**** Passage

Page MenuHomePhabricator

RESTBase API returning 404 for old revisions of pages
Closed, ResolvedPublic

Description

The internal monitoring system of an Wikimedia Enterprise customer showed some failure increase caused by HTTP 404 responses to RESTBase API requests.

Examples:

The error msg the customer sees is this:
{"type":"MediaWikiError/Not_Found","title":"rest-no-match","method":"get","detail":"The requested relative path (/v1/page/Ibrahim_El_Hadji_Tour%C3%A9/136588699/html) did not match any known handler","uri":"/w/rest.php/v1/page/Ibrahim_El_Hadji_Tour%C3%A9/136588699/html","errorKey":"rest-no-match","messageTranslations":{"it":"Il relativo percorso (/v1/page/Ibrahim_El_Hadji_Tour%C3%A9/136588699/html) richiesto non coincide con nessun controller conosciuto","en":"The requested relative path (/v1/page/Ibrahim_El_Hadji_Tour%C3%A9/136588699/html) did not match any known handler"},"httpCode":404,"httpReason":"Not Found"}

Event Timeline

ssastry renamed this task from Failure increase caused by missing rfd_html to RESTBase API returning 404 for old revisions of pages.Nov 5 2024, 4:59 PM
ssastry subscribed.

This affects all request URLs with a revision parameter. For example, https://en.wikipedia.org/api/rest_v1/page/html/Hospet returns a valid response but https://en.wikipedia.org/api/rest_v1/page/html/Hospet/1254733652 returns 404 even though that is the latest revision of the page.

ssastry updated the task description. (Show Details)

I think we have this fixed. It was an ordering rule thing, see https://gerrit.wikimedia.org/r/1087528 for the nitty gritty details. https://en.wikipedia.org/api/rest_v1/page/html/Hospet/1254733652 now returns content.

Edit: Ignore me and listen to @akosiaris almost-simultaneous comment directly above.

This is ongoing?

A rerouting change was activated for T374683: Switchover plan from RESTbase to REST Gateway for rest_v1/page/html and rest_v1/page/title endpoints, then fairly quickly backed out (see comments on that task for details). I would expect there to have been a flurry of errors during that period, but that we are now back to happy previous state.

ssastry assigned this task to hnowlan.
ssastry triaged this task as Unbreak Now! priority.

Hello @ssastry! Is there a post mortem that can be shared externally on this outage from November 5? A customer is asking. Thank you!

@akosiaris is better placed to respond if there is an incident report for this on wiki.

But, the short summary of this outage is as follows.

********

Required task: Copy the RESTBase thread from the words that has "A rerouting change" through "is as follows.", substituting "service disruption" for "outage" throughout. The lines that come after the RESTBase thread have no connection to it.

**** Data extract

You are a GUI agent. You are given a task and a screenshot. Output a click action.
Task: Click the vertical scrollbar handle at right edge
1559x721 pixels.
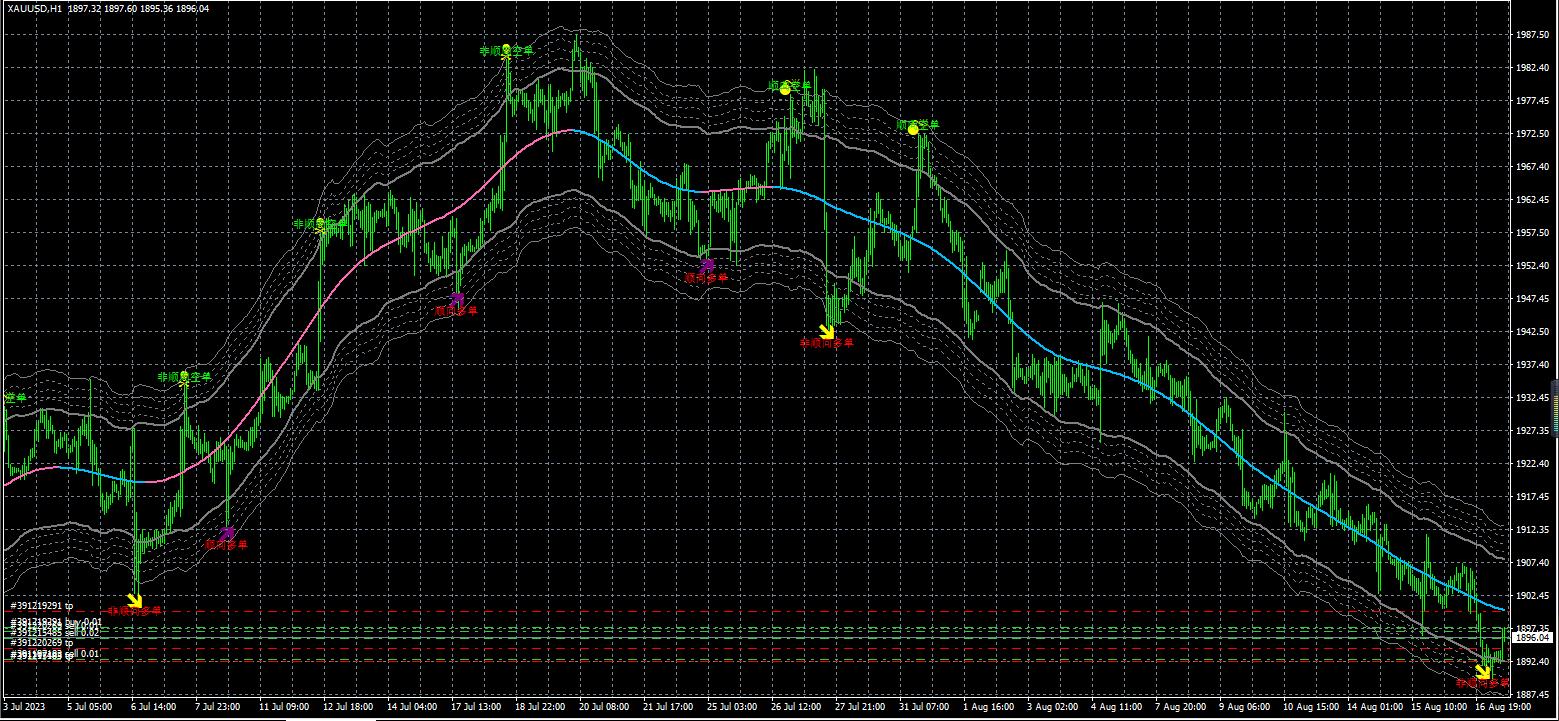tap(1554, 407)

********

Answer to this problem:
A rerouting change was activated for T374683: Switchover plan from RESTbase to REST Gateway for rest_v1/page/html and rest_v1/page/title endpoints, then fairly quickly backed out (see comments on that task for details). I would expect there to have been a flurry of errors during that period, but that we are now back to happy previous state.

ssastry assigned this task to hnowlan.
ssastry triaged this task as Unbreak Now! priority.

Hello @ssastry! Is there a post mortem that can be shared externally on this service disruption from November 5? A customer is asking. Thank you!

@akosiaris is better placed to respond if there is an incident report for this on wiki.

But, the short summary of this service disruption is as follows.